Le Labyrinthe de Pan SPOILERS
Œuvre poétique sur toile de fond politique, le nombre de métaphores, symboles et autres éléments de ce film créent une fable touchante d’une noirceur gothique riche de niveaux de lecture sur le pouvoir, l’enfance, la quête de soi, la perte de l’innocence etc. Mais tout est dit après 60 pages
(
certaines analyses sont brillantes d’ailleurs).
Conte horrifique habillé d’une esthétique sombre et bleutée, et peuplé d’un bestiaire inquiétant respirant l’aura Del Torienne, cette œuvre est un dédale émotionnel narrant les derniers jours d'Ofelia, où l’atroce côtoie le merveilleux, et l’innocence la violence ; si rêve et cauchemar se fondent, le tableau s’achève néanmoins sur un portrait magnifique, violent, fataliste (
mais là, on est d’accord, la question divise et l’ensemble n’est qu’affaire de sensibilité…).
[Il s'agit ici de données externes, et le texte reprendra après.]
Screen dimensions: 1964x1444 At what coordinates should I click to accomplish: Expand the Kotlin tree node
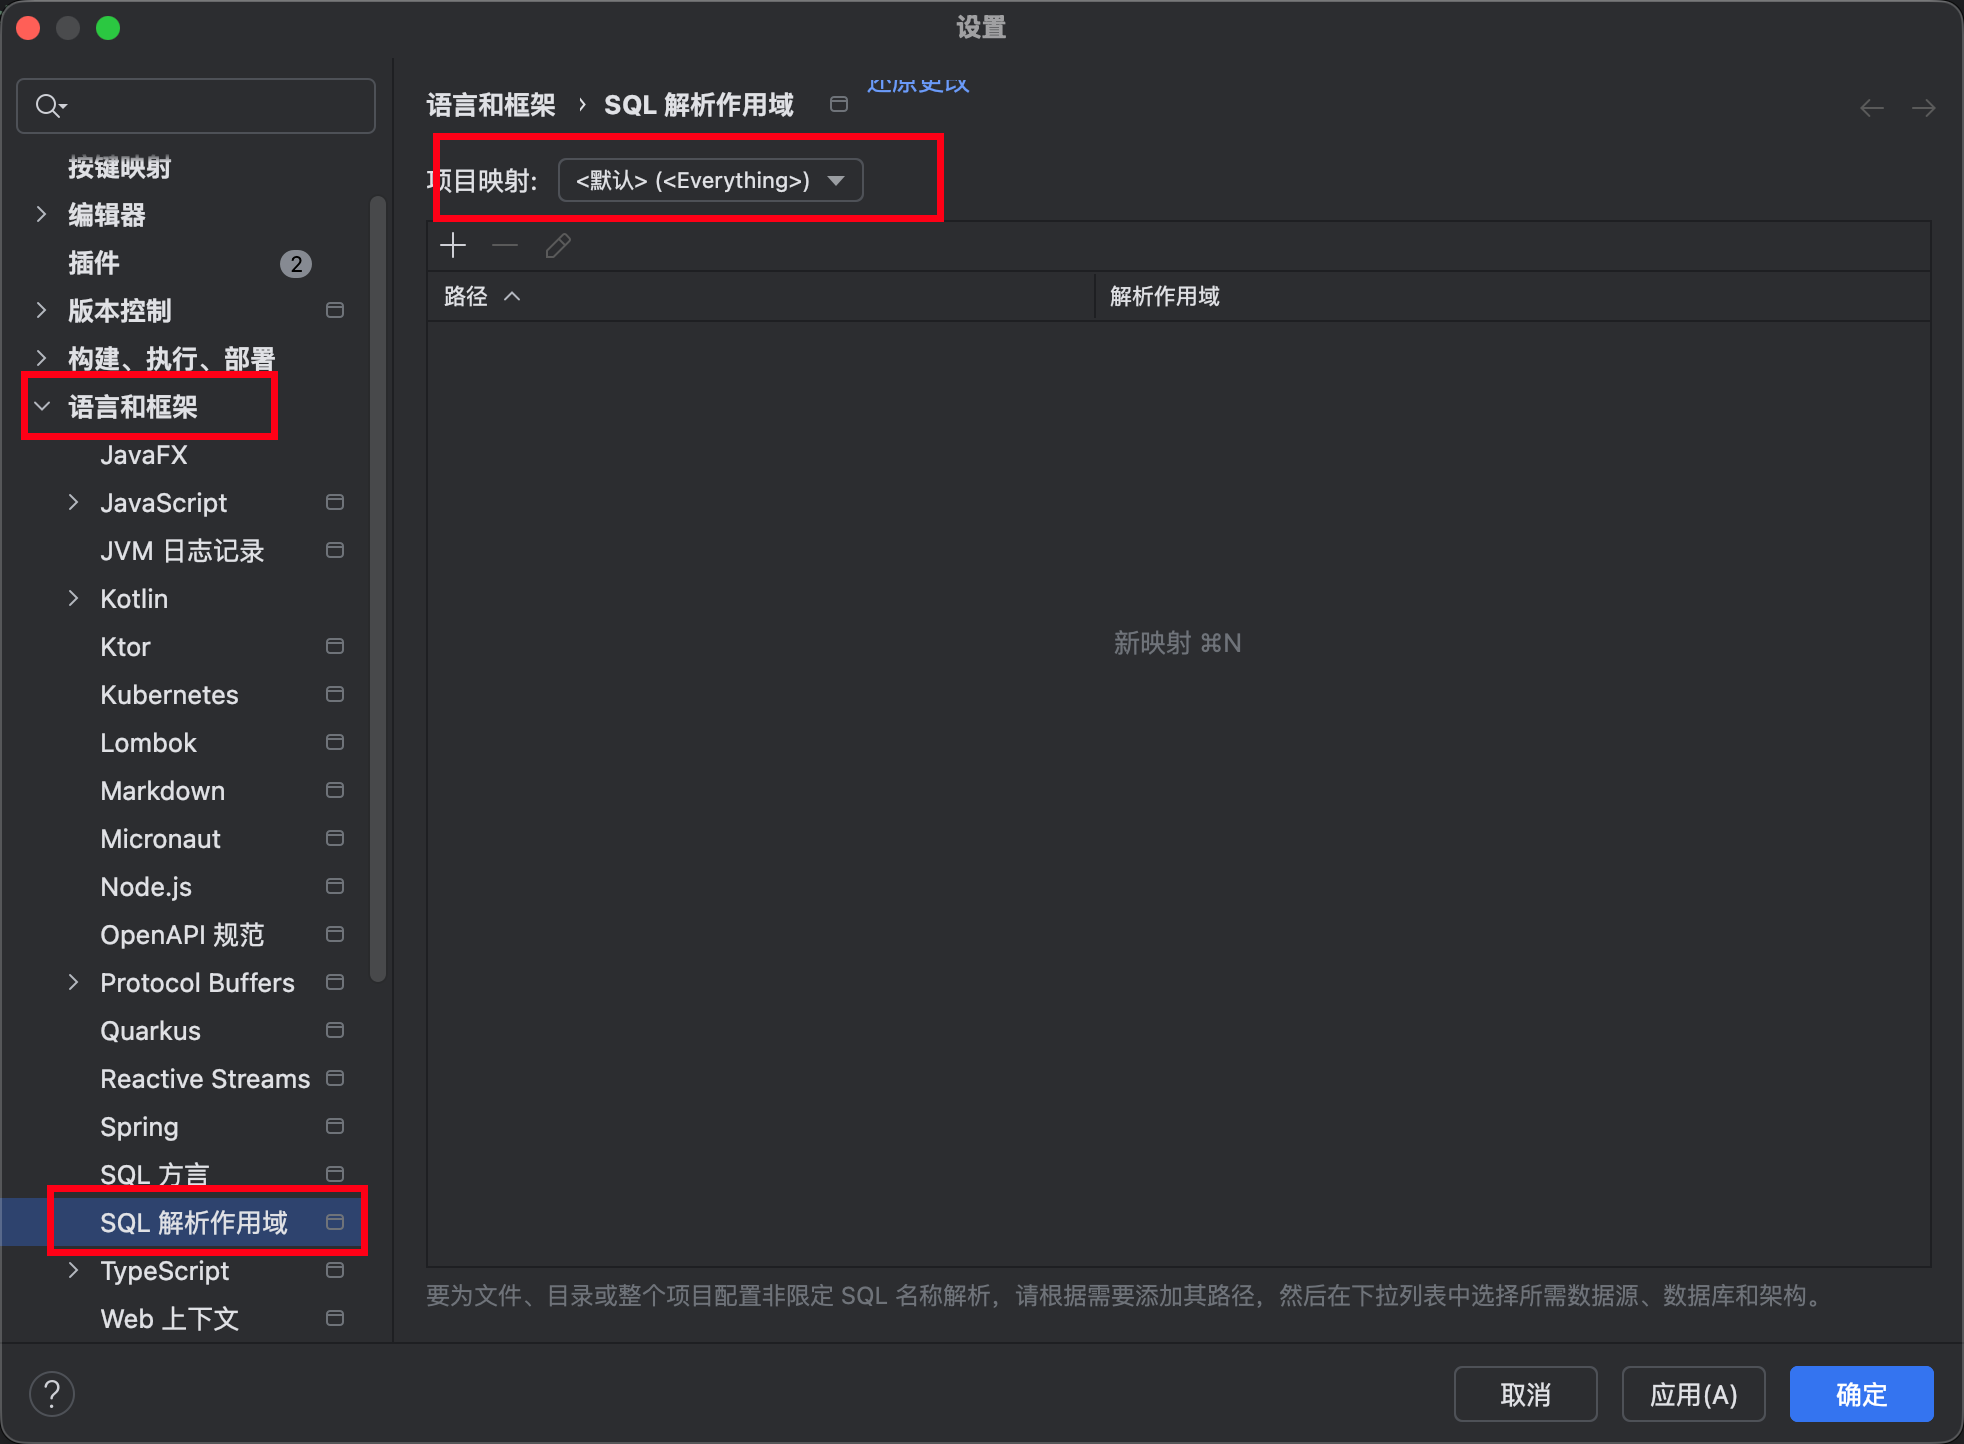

Amha donc, l’univers fantastique du film est un échappatoire sublimement créé par Ofelia en réponse à l’horreur de sa réalité (
du reste, le livre que lui remet le faune est vierge, c’est son imagination qui l’écrit)…D’où les parallèles quasi-omniprésents entre les épreuves de son monde et la réalité…Sans répéter l’intégralité du topic, difficile de ne pas deviner en effet les échos entre la grenouille qui empêche l’arbre de vivre et le bébé qui dégrade la santé de la mère d’Ofelia, la fable de la rose immortelle et son symbole sur l’enfance, ou encore la thématique de la nourriture, sa signification et ses échos que l’on retrouvent à la fois au dîner de Vidal, la réserve, dans la salle du Pale Man…Sans parler du Pale Man lui même, projection imaginaire de Vidal…mais une fois encore après 60 pages de topic, tout a déjà été évoqué
.
Bref, une œuvre émouvante
(servi par une excellente prestation de Sergi Lopez) où Ofelia, dont le père est mort et le beau père un franquiste sadique dont elle ne peut accepter la parenté "forcée", se crée un monde empreint de poésie et où, après avoir traversé ses épreuves…elle retrouvera bien sûr une filiation imaginaire et idéale : ses parents du Royaume des Abîmes.
Quant au possible message, le film évite l’écueil d’un manichéisme trop acharné dans la mesure où le traitement de ce conte (
conte traditionnel dans la mesure où l’on retrouve tout ce qui les caractérisent tel que défini par Vladimir Propp ou autre Bettelheim...mais qui dépasse cette définition et son impact par son esthétique et sa fin amha) ne semble pas tirer le rideau sur l’idée que s’échapper du réel via l’imaginaire est néfaste, mais plutôt, à l’inverse, sur l’idée que l’imaginaire permet de voir le monde différemment et qu’il est un élément plus que nécessaire…idée à laquelle se greffe un final déjà développé par d’autres, «
grandir est aussi accepter que l’horreur n’a rien d’autre qu’un visage humain ».